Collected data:
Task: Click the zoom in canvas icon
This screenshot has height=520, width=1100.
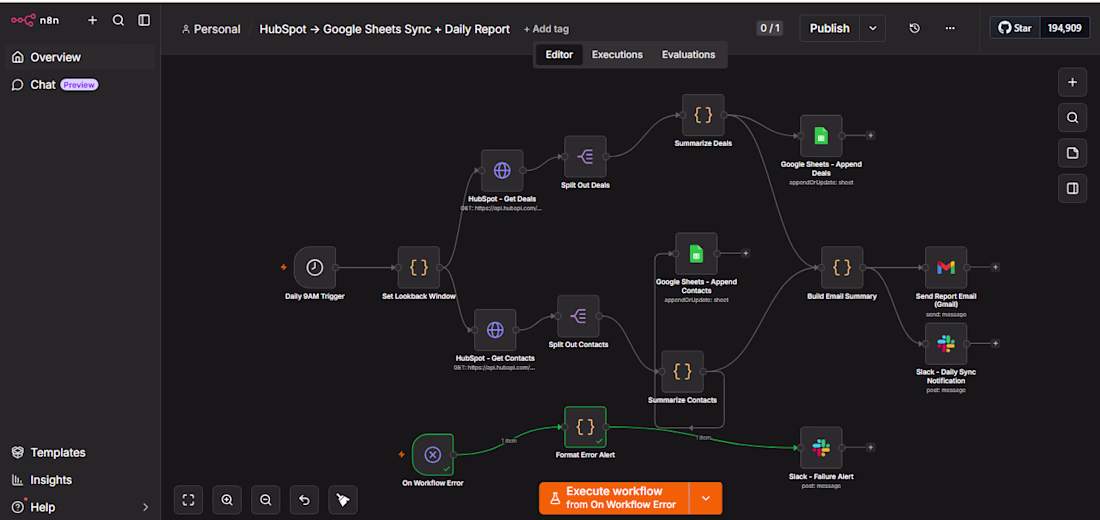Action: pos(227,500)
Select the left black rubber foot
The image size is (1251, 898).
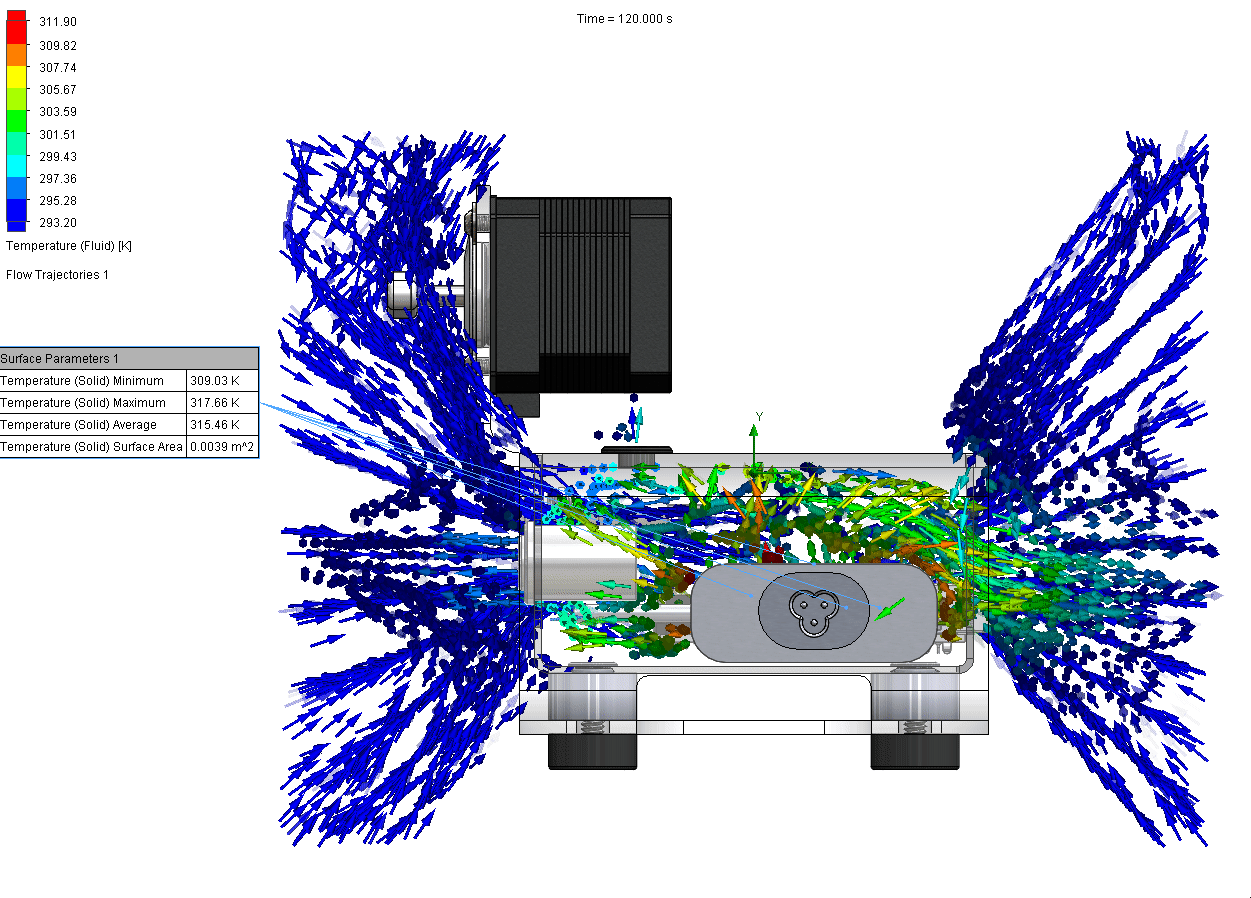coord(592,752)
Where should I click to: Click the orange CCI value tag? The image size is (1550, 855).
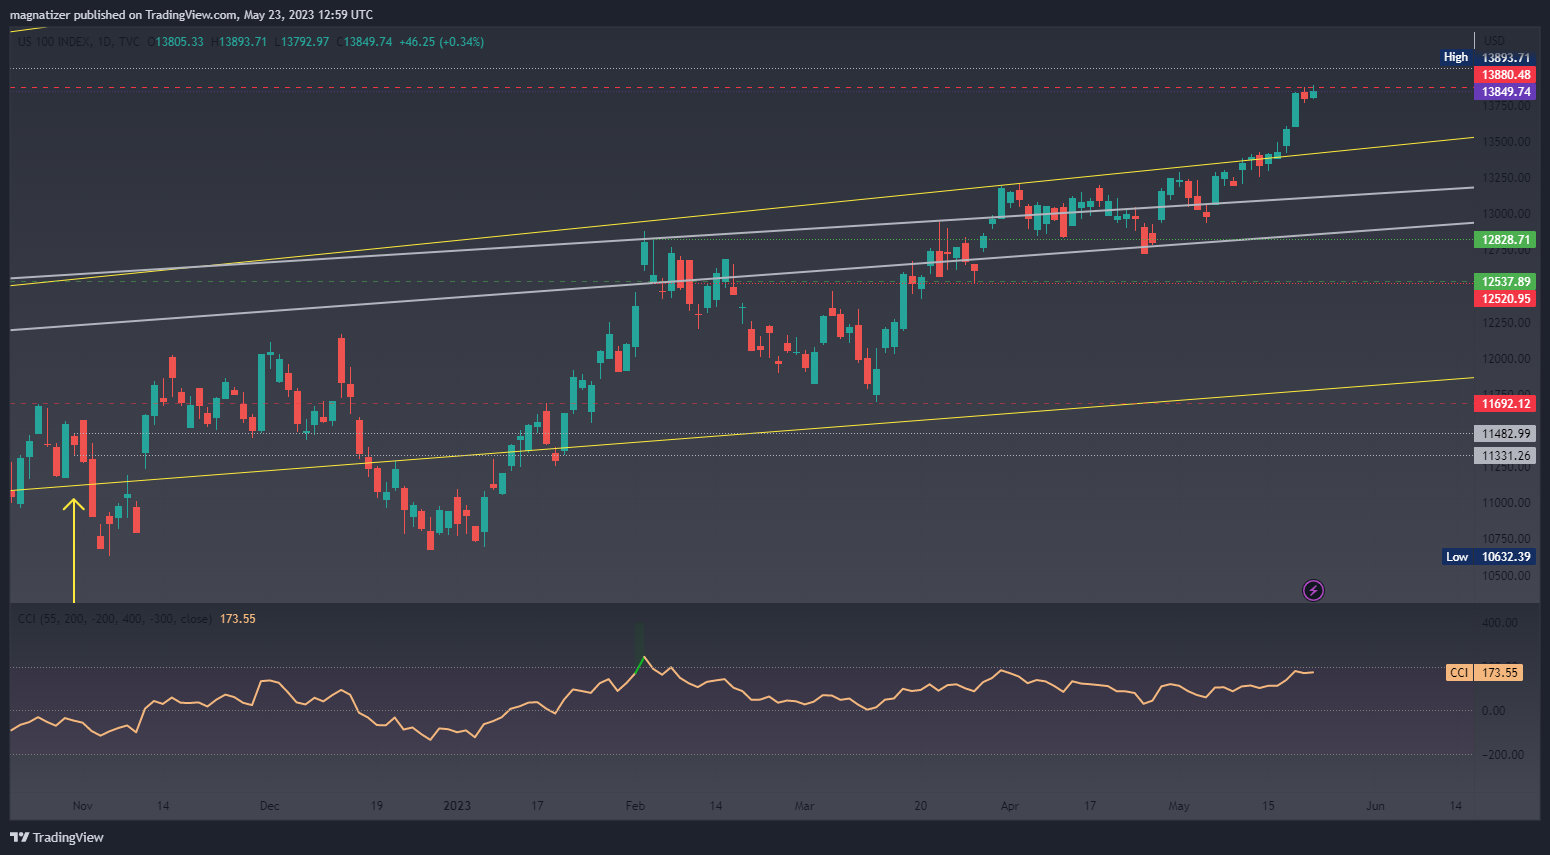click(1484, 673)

▶ **Task**:
Emit the lines of the data above from the one containing "Where should I" through its final line, both endpoints included. Pictures do not belong in the output.

▶ **Solution for this task**:
Where should I click to: Click the orange CCI value tag? The image size is (1550, 855).
click(1484, 673)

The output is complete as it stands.